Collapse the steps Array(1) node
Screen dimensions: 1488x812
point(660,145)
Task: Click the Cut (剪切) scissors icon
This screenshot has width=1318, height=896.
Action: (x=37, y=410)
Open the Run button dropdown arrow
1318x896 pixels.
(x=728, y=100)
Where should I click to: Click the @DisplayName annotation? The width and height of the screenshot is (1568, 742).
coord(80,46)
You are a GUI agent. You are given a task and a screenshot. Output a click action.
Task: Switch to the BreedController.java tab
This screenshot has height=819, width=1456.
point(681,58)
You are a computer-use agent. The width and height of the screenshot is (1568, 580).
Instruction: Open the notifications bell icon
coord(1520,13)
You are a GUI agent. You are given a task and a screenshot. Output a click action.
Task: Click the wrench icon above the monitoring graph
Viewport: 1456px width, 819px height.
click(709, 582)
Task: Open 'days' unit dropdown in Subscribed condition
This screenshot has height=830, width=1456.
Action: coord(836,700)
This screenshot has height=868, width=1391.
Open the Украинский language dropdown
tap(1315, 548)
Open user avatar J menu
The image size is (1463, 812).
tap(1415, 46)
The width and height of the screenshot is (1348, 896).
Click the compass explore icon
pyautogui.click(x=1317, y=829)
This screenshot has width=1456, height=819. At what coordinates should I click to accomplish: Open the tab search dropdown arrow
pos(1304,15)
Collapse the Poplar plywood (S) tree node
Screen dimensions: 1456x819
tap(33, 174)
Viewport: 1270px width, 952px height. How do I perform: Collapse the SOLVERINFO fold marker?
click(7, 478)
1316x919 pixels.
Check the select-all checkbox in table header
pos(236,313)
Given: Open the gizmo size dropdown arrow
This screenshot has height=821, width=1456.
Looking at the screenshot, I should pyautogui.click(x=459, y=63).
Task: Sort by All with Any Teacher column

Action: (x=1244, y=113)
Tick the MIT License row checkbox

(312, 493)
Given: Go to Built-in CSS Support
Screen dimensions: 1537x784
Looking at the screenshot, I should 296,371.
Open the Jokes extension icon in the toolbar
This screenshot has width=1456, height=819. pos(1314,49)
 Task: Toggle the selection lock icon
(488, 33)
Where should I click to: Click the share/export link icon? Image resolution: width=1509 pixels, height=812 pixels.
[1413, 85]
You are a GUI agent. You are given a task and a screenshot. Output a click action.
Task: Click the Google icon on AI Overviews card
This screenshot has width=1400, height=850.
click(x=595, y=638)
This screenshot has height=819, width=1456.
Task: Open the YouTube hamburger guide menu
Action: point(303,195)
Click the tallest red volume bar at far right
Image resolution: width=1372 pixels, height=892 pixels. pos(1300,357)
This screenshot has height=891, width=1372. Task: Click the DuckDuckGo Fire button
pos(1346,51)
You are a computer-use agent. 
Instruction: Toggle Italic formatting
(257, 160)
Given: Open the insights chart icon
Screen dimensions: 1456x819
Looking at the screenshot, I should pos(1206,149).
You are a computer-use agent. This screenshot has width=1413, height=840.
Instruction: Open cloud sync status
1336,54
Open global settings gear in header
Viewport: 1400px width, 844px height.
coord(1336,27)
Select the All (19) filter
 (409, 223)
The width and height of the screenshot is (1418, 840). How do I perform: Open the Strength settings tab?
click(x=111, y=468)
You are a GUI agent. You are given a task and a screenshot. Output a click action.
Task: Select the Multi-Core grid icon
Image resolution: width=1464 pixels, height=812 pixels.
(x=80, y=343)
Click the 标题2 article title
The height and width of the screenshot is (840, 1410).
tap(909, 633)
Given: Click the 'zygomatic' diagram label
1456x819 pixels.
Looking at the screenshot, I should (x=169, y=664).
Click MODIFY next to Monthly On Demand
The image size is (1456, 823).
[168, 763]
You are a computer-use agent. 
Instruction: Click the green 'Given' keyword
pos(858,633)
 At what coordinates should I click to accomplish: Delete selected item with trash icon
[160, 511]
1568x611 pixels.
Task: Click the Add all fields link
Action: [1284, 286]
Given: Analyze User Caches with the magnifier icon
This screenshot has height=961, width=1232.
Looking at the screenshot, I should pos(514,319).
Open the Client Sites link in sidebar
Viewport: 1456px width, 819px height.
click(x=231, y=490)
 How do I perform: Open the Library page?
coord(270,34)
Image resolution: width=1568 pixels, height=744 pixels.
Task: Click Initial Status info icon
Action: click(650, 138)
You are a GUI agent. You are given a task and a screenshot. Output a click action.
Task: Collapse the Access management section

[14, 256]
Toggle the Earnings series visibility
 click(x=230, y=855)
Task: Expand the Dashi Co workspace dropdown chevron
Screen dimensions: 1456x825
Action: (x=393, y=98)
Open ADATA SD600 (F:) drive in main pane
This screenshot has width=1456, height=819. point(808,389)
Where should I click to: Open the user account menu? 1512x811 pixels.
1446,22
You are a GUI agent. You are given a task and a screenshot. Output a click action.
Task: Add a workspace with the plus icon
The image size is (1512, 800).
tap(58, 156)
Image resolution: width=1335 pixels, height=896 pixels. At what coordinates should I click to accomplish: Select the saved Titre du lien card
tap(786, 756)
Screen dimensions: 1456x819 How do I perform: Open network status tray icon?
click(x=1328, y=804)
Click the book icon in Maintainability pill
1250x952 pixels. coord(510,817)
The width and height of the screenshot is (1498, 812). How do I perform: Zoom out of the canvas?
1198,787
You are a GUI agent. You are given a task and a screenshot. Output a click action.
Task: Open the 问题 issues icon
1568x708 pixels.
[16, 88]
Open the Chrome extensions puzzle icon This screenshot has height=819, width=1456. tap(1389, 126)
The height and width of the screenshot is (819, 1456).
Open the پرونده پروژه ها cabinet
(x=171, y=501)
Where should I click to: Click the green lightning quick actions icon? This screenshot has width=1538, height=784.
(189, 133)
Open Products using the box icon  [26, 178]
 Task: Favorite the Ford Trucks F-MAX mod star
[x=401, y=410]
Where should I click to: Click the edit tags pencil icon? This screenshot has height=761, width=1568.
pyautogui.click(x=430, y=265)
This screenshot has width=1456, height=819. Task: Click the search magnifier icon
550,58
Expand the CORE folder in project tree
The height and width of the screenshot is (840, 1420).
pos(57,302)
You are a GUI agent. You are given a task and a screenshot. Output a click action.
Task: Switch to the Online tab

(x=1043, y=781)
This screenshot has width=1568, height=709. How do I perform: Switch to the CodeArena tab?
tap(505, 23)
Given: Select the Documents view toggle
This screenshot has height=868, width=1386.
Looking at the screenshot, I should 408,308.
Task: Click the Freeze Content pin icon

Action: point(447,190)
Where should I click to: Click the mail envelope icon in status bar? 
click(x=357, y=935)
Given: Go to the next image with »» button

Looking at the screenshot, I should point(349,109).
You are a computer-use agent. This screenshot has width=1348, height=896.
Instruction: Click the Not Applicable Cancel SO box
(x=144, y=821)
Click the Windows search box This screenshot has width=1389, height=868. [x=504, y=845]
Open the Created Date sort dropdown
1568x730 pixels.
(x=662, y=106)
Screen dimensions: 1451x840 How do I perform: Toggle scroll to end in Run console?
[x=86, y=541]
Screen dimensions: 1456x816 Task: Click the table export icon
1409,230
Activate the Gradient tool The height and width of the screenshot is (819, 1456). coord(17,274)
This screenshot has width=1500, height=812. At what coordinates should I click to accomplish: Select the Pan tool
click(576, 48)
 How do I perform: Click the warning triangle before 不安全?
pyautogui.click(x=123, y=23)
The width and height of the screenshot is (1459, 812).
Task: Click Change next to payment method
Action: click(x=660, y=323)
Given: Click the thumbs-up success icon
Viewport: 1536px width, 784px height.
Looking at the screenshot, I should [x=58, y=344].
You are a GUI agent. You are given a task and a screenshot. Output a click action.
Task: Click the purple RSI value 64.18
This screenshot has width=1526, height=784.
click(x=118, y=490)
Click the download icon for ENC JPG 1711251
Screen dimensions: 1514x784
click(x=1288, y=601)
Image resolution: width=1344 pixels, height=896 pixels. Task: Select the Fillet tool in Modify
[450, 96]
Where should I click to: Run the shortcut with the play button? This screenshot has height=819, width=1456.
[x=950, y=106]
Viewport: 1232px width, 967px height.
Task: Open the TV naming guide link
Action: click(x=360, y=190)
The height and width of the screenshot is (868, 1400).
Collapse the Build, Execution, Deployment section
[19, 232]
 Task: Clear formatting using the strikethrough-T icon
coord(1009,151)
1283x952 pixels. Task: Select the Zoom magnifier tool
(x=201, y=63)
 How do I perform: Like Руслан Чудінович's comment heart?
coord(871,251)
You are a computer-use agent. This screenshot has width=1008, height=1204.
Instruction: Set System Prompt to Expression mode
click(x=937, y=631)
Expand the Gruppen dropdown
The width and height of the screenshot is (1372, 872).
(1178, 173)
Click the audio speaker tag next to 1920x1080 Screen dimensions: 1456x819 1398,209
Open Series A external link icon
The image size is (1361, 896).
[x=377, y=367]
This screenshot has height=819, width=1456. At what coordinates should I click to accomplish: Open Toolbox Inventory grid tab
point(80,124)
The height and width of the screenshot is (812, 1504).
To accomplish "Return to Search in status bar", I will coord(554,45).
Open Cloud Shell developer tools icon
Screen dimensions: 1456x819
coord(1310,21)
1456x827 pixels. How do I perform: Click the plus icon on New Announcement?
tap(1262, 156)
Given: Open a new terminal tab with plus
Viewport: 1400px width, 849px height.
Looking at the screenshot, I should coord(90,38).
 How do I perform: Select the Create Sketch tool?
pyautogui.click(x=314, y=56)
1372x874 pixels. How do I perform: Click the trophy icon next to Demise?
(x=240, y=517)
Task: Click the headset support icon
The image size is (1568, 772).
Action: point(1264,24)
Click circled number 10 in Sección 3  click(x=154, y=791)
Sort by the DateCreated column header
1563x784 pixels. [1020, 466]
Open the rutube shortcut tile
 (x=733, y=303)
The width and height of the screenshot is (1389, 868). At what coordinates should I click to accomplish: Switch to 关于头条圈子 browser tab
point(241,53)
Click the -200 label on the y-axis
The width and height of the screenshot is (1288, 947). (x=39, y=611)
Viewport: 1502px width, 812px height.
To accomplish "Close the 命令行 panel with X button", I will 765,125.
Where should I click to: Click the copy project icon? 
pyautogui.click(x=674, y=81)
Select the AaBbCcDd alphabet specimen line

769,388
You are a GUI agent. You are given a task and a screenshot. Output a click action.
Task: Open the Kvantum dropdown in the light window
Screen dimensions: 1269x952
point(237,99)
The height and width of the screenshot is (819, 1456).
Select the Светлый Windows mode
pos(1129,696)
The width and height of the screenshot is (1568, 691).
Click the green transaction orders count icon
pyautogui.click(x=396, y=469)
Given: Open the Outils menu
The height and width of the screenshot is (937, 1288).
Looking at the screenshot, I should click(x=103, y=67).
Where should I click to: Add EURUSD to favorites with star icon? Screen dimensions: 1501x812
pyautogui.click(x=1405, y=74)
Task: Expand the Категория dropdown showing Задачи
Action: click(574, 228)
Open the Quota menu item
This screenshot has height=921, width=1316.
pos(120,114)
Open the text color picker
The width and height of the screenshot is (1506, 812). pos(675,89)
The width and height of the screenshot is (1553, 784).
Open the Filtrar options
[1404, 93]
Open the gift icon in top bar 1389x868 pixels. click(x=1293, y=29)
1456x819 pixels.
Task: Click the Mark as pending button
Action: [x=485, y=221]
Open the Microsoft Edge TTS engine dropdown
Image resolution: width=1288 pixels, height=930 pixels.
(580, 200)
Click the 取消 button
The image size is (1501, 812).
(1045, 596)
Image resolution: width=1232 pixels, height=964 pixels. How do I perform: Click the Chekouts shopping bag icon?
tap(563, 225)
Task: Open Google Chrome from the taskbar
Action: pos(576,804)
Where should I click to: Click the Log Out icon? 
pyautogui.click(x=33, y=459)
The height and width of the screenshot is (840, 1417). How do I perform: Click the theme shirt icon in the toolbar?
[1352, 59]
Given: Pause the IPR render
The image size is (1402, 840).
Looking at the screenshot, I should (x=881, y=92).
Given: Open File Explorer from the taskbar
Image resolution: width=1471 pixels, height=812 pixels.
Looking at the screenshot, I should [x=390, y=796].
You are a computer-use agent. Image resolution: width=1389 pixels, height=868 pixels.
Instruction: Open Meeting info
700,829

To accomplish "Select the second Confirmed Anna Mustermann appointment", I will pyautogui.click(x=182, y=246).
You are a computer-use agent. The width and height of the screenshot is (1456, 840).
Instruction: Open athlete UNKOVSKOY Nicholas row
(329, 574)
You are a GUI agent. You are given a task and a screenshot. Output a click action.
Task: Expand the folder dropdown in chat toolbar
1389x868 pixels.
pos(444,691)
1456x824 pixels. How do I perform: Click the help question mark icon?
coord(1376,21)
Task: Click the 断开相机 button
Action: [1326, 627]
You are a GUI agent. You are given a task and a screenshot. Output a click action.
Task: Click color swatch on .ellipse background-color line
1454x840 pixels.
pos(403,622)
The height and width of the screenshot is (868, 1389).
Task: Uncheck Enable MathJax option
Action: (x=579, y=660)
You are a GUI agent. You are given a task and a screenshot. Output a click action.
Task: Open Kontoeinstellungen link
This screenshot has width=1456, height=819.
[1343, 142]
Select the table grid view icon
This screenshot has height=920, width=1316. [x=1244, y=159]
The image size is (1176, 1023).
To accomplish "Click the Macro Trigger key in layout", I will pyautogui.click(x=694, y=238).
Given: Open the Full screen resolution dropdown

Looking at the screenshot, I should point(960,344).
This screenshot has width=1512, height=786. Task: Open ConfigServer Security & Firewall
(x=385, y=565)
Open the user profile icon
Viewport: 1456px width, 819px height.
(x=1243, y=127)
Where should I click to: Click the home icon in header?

# Problem statement
Take from the material above the lines running from the one with "Where should I click to: Run" through the one with "Viewport: 1502px width, 812px height.", and repeat them exactly, with nothing else.

# Response to the exercise
Where should I click to: Run the shortcut with the play button? This screenshot has height=819, width=1456.
[x=950, y=106]
Viewport: 1232px width, 967px height.
Task: Open the TV naming guide link
Action: click(x=360, y=190)
The height and width of the screenshot is (868, 1400).
Collapse the Build, Execution, Deployment section
[19, 232]
 Task: Clear formatting using the strikethrough-T icon
coord(1009,151)
1283x952 pixels. Task: Select the Zoom magnifier tool
(x=201, y=63)
 How do I perform: Like Руслан Чудінович's comment heart?
coord(871,251)
You are a computer-use agent. This screenshot has width=1008, height=1204.
Instruction: Set System Prompt to Expression mode
click(x=937, y=631)
Expand the Gruppen dropdown
The width and height of the screenshot is (1372, 872).
(1178, 173)
Click the audio speaker tag next to 1920x1080 Screen dimensions: 1456x819 1398,209
Open Series A external link icon
The image size is (1361, 896).
[x=377, y=367]
This screenshot has height=819, width=1456. At what coordinates should I click to accomplish: Open Toolbox Inventory grid tab
point(80,124)
The height and width of the screenshot is (812, 1504).
To accomplish "Return to Search in status bar", I will coord(554,45).
Open Cloud Shell developer tools icon
Screen dimensions: 1456x819
coord(1310,21)
1456x827 pixels. How do I perform: Click the plus icon on New Announcement?
tap(1262, 156)
Given: Open a new terminal tab with plus
Viewport: 1400px width, 849px height.
Looking at the screenshot, I should coord(90,38).
 How do I perform: Select the Create Sketch tool?
pyautogui.click(x=314, y=56)
1372x874 pixels. How do I perform: Click the trophy icon next to Demise?
(x=240, y=517)
Task: Click the headset support icon
The image size is (1568, 772).
Action: point(1264,24)
Click circled number 10 in Sección 3  click(x=154, y=791)
Sort by the DateCreated column header
1563x784 pixels. [1020, 466]
Open the rutube shortcut tile
 (x=733, y=303)
The width and height of the screenshot is (1389, 868). At what coordinates should I click to accomplish: Switch to 关于头条圈子 browser tab
point(241,53)
Click the -200 label on the y-axis
The width and height of the screenshot is (1288, 947). (x=39, y=611)
Viewport: 1502px width, 812px height.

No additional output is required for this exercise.